:: Task to complete ::
One part of the entries below is wanted: the lines from the one containing "Given: Deselect Austin Todd's row checkbox" through the one containing "Given: Click the home breadcrumb icon". Write those out exactly and nothing else.

:: Supplied material ::
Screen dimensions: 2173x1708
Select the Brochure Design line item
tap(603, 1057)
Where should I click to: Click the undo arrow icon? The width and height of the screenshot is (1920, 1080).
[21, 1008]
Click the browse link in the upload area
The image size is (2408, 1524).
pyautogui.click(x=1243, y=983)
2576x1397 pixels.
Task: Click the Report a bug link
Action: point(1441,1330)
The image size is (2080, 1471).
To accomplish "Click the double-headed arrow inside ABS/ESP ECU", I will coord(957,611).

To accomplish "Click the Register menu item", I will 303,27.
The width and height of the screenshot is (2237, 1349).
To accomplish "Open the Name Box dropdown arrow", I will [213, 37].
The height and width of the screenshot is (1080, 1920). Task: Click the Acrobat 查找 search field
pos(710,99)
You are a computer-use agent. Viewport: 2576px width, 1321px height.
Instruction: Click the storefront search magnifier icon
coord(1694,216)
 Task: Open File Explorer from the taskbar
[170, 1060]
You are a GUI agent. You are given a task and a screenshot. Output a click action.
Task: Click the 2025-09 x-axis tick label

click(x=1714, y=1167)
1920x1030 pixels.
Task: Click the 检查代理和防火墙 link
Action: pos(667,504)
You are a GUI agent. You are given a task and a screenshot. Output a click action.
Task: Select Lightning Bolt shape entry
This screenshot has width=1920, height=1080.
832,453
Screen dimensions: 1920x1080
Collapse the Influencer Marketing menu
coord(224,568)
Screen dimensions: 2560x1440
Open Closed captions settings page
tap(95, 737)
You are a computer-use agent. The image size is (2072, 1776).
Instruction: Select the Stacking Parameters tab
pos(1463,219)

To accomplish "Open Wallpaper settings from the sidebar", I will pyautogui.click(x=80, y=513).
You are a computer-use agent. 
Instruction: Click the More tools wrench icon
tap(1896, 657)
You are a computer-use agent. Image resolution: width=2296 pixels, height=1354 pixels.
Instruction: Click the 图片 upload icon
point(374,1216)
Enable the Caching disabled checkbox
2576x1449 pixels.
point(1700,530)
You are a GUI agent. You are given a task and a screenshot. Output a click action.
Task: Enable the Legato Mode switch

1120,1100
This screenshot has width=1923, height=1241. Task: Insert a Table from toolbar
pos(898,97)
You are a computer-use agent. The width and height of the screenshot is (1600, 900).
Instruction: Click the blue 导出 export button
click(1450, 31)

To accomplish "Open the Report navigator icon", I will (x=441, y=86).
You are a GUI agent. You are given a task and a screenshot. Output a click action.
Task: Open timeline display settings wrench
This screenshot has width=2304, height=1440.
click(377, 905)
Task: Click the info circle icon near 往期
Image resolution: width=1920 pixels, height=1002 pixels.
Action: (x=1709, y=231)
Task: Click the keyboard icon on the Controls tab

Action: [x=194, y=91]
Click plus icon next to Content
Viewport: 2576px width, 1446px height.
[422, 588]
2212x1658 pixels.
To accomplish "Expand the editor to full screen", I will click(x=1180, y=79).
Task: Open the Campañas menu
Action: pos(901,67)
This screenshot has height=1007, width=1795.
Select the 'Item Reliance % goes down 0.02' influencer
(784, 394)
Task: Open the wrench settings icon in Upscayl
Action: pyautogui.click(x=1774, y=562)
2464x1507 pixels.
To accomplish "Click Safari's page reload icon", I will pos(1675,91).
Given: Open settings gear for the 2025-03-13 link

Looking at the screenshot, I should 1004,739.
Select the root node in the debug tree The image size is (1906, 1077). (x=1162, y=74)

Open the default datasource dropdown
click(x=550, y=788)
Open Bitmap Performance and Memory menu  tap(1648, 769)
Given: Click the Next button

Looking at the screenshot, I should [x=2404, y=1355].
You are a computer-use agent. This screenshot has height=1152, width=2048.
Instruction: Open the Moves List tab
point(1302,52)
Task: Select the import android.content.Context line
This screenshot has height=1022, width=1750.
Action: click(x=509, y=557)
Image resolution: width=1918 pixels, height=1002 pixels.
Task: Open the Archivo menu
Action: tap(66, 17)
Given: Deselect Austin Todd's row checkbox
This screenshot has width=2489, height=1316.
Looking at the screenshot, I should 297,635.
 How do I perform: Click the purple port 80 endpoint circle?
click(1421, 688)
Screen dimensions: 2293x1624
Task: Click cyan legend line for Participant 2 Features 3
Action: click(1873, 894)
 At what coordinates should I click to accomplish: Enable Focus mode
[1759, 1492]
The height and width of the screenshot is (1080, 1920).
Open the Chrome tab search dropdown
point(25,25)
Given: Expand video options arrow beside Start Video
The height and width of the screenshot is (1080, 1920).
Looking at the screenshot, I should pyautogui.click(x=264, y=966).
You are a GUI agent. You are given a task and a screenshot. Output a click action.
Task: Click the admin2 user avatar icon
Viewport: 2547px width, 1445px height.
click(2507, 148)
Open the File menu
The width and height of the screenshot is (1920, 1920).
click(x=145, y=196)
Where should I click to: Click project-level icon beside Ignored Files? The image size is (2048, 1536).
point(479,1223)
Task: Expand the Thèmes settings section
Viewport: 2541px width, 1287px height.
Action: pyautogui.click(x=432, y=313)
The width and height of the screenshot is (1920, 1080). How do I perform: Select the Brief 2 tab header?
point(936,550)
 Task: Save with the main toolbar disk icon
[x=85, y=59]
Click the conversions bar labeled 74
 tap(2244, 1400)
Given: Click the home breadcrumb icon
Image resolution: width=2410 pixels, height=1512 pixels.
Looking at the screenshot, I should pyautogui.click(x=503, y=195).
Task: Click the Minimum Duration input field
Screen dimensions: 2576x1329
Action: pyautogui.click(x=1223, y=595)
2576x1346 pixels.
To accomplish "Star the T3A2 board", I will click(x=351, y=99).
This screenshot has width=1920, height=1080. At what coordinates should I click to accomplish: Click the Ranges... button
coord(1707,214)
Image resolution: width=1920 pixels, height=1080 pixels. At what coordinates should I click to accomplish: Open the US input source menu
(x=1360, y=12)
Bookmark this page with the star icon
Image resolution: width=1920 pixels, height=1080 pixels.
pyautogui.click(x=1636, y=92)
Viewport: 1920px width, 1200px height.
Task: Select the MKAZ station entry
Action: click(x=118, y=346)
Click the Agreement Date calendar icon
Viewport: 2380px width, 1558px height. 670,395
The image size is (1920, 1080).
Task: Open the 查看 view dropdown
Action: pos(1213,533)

:: Your response ::
Given: Deselect Austin Todd's row checkbox
This screenshot has width=2489, height=1316.
Looking at the screenshot, I should 297,635.
 How do I perform: Click the purple port 80 endpoint circle?
click(1421, 688)
Screen dimensions: 2293x1624
Task: Click cyan legend line for Participant 2 Features 3
Action: click(1873, 894)
 At what coordinates should I click to accomplish: Enable Focus mode
[1759, 1492]
The height and width of the screenshot is (1080, 1920).
Open the Chrome tab search dropdown
point(25,25)
Given: Expand video options arrow beside Start Video
The height and width of the screenshot is (1080, 1920).
Looking at the screenshot, I should pyautogui.click(x=264, y=966).
You are a GUI agent. You are given a task and a screenshot. Output a click action.
Task: Click the admin2 user avatar icon
Viewport: 2547px width, 1445px height.
click(2507, 148)
Open the File menu
The width and height of the screenshot is (1920, 1920).
click(x=145, y=196)
Where should I click to: Click project-level icon beside Ignored Files? The image size is (2048, 1536).
point(479,1223)
Task: Expand the Thèmes settings section
Viewport: 2541px width, 1287px height.
Action: pyautogui.click(x=432, y=313)
The width and height of the screenshot is (1920, 1080). How do I perform: Select the Brief 2 tab header?
point(936,550)
 Task: Save with the main toolbar disk icon
[x=85, y=59]
Click the conversions bar labeled 74
 tap(2244, 1400)
Given: Click the home breadcrumb icon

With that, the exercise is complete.